> **Assignment**: Starting at the line that contains "This screenshot has height=404, width=604.", transcribe every remaining line of the data below exactly, and omit all pictures.

Given data below:

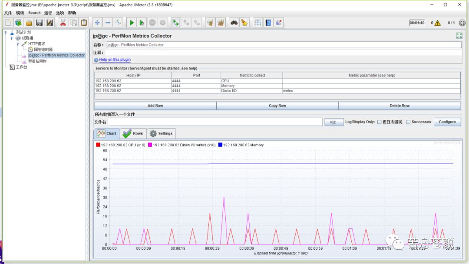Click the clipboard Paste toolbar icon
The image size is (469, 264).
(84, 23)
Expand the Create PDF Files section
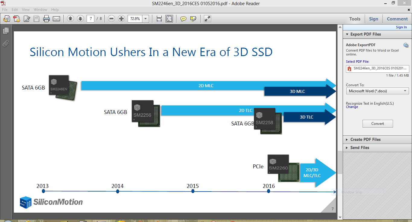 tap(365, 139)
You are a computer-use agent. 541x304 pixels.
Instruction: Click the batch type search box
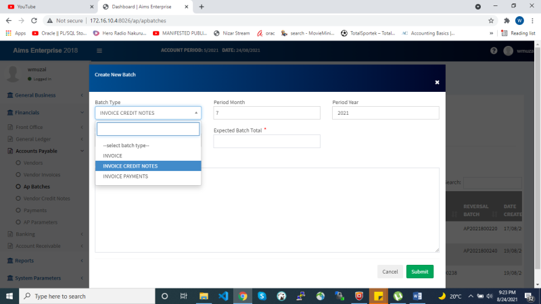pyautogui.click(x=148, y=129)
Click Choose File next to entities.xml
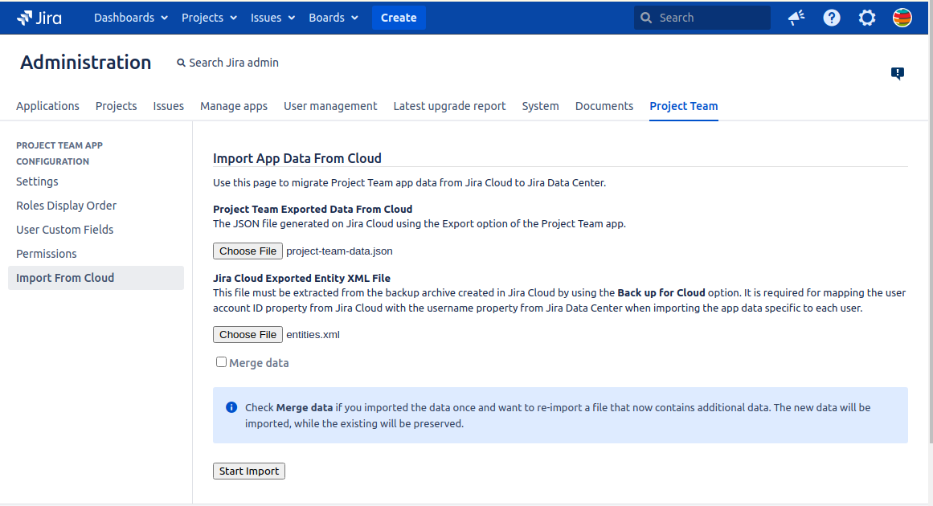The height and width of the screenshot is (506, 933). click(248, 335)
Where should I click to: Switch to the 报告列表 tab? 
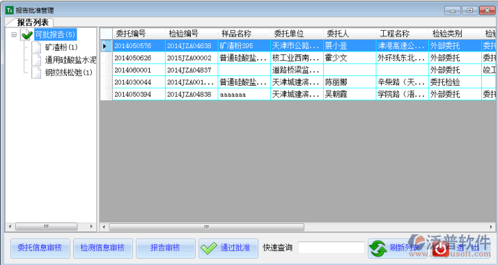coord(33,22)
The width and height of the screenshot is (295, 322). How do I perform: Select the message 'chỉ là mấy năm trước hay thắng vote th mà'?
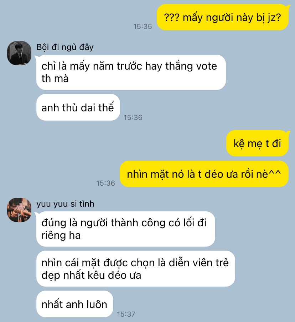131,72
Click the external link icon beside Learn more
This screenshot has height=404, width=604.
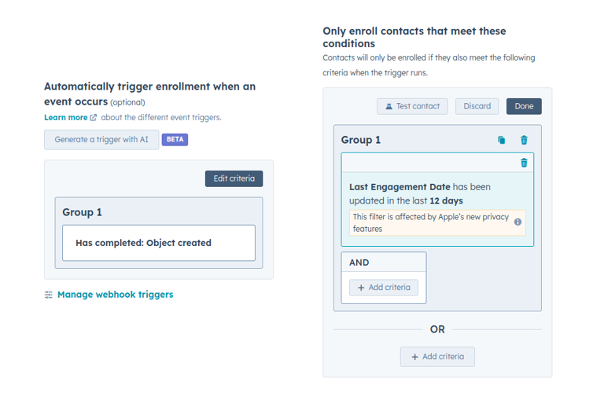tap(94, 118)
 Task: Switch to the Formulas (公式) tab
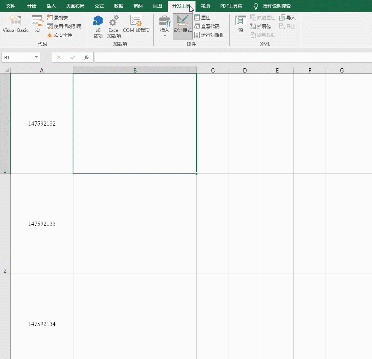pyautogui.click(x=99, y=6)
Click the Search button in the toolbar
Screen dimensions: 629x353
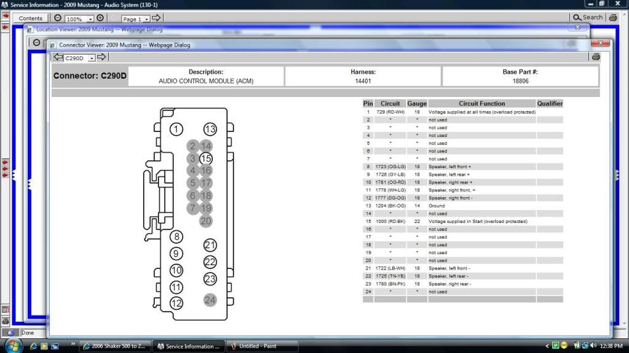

End of Given data.

> **Solution to the exercise**:
This screenshot has height=404, width=604.
tap(94, 118)
 Task: Switch to the Formulas (公式) tab
pyautogui.click(x=99, y=6)
Click the Search button in the toolbar
Screen dimensions: 629x353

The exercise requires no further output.